Crivella foi apoiado por Bolsonaro em sua tentativa de reeleição para prefeito. O presidente chegou a gravar um vídeo de campanha ao lado do correligionário.

“A esquerda tenta, a todo custo, voltar de todas as maneiras”, dizia a propaganda.

“Quem tem essa tendência de pintar de vermelho. Essa ideologia nefasta que não deu certo em lugar nenhum do mundo. É mais um motivo para eu pedir ao eleitor: vote no Crivella 10 para prefeito do Rio de Janeiro”, dizia Bolsonaro no vídeo.

Crivella então respondia: “O presidente da República do Brasil me chama ao dever, me dá uma missão, e eu vou cumprir, presidente.”

Conforme a jornalista Andréia Sadi, da GloboNews e do portal G1, pessoas próximas ao governo agora temem que a prisão de Crivella seja associada a Bolsonaro.

“Fontes afirmam que, por um erro de estratégia do presidente na campanha, o Planalto deu de ‘bandeja’ à oposição a possibilidade de exploração da prisão de Crivella — e vão colar o episódio à imagem do governo federal”, escreve.

‘Perseguição política’ e ‘injustiça’

“Isso é uma perseguição política. Lutei contra todas as empreiteiras, tirei recursos do pedágio, do carnaval, e isso é perseguição.

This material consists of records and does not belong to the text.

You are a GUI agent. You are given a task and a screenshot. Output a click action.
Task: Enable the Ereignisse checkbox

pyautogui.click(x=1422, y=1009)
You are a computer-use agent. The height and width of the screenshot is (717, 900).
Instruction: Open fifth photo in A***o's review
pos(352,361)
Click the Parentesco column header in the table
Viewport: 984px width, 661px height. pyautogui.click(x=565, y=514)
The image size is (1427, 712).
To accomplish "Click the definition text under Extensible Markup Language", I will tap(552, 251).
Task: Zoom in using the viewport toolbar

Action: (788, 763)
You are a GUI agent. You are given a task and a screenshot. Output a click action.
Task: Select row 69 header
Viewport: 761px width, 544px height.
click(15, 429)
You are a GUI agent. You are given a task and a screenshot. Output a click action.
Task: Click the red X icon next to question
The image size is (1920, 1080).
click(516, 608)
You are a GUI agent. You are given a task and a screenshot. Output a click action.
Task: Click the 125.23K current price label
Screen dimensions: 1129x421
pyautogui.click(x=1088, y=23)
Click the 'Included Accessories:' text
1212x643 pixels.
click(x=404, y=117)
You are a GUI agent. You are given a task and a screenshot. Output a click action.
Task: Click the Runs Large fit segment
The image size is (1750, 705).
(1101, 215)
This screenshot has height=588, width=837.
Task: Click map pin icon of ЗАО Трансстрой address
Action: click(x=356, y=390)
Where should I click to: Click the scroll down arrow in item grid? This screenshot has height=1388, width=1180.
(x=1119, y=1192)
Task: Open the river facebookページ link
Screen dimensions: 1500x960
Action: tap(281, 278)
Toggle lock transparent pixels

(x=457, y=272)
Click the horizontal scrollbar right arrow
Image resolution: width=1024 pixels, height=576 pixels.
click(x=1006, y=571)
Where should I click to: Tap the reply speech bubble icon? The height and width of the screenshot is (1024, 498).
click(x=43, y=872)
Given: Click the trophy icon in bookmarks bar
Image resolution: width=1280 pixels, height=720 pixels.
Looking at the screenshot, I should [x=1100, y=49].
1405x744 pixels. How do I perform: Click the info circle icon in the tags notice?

Quero que se faça justiça”, disse Crivella após sua prisão, segundo o jornal O Globo.

O advogado de Crivella, Alberto Sampaio, considerou a prisão uma “injustiça” e disse que vai solicitar a revogação da prisão preventiva, conforme o mesmo jornal.

A defesa do ex-senador Eduardo Lopes informou que o político está morando em Belém, no Pará, onde deve se apresentar à polícia.

As defesas dos outros denunciados ainda não haviam se pronunciado.